> [TO BE DONE]
Put the entries below into a JSON list of strings, one string per line, from the line containing "This screenshot has height=349, width=349." through the end of the entries, both ends included, with blank lines skipped and the pictures left out.

Entries from a screen grounding dataset:
######

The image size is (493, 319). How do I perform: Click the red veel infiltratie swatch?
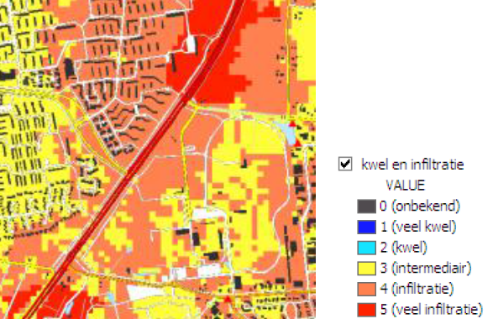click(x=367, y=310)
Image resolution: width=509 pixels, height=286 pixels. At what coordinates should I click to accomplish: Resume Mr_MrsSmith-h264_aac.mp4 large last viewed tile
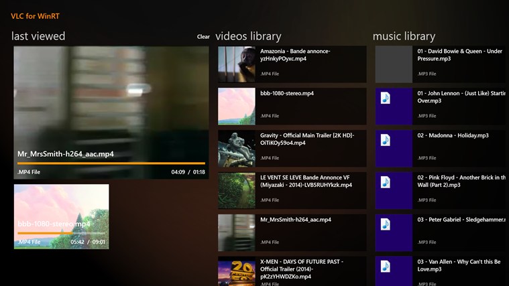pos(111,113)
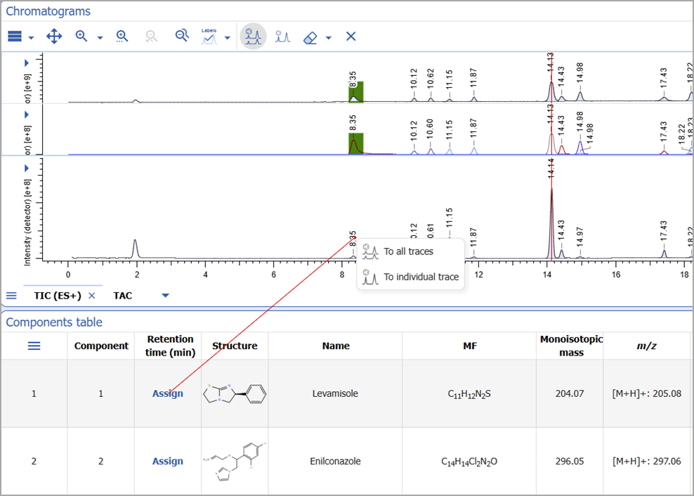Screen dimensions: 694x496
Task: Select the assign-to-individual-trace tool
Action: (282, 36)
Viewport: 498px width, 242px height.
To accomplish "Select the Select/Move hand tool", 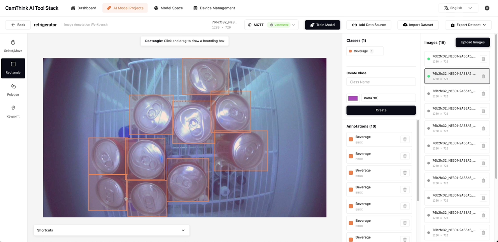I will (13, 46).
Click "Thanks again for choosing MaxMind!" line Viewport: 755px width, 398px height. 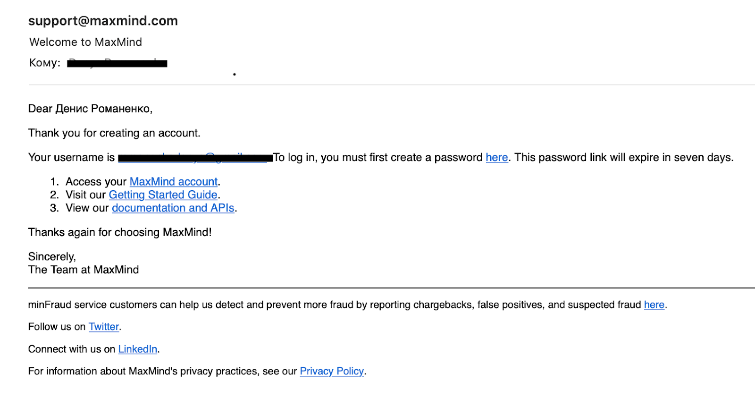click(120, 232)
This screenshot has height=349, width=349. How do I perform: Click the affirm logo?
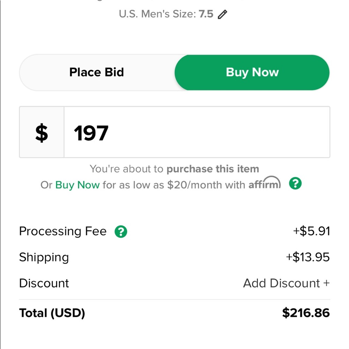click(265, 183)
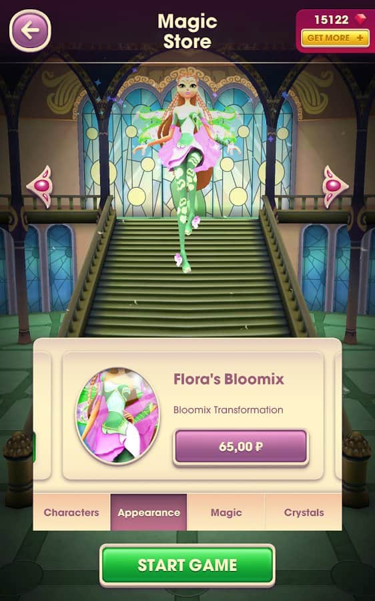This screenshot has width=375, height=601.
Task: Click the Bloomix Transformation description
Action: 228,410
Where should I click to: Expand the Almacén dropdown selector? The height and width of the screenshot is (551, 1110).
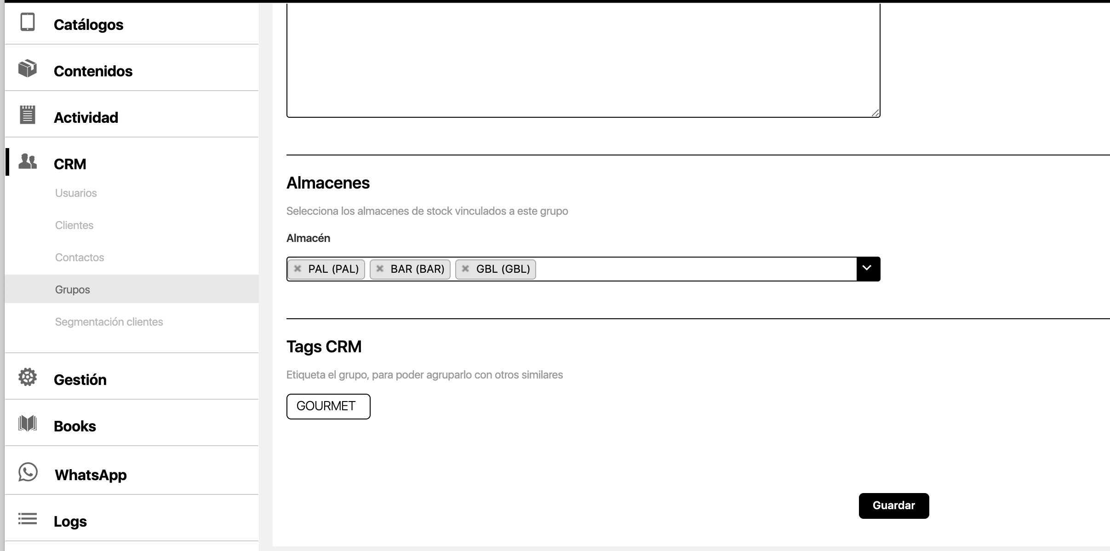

######

> [EXERCISE SOLUTION]
[
  "This screenshot has height=349, width=349. How do I perform: Click the affirm logo?",
  "click(265, 183)",
  "This screenshot has width=375, height=601.",
  "Task: Click the Bloomix Transformation description",
  "Action: 228,410",
  "Where should I click to: Expand the Almacén dropdown selector? The height and width of the screenshot is (551, 1110)."
]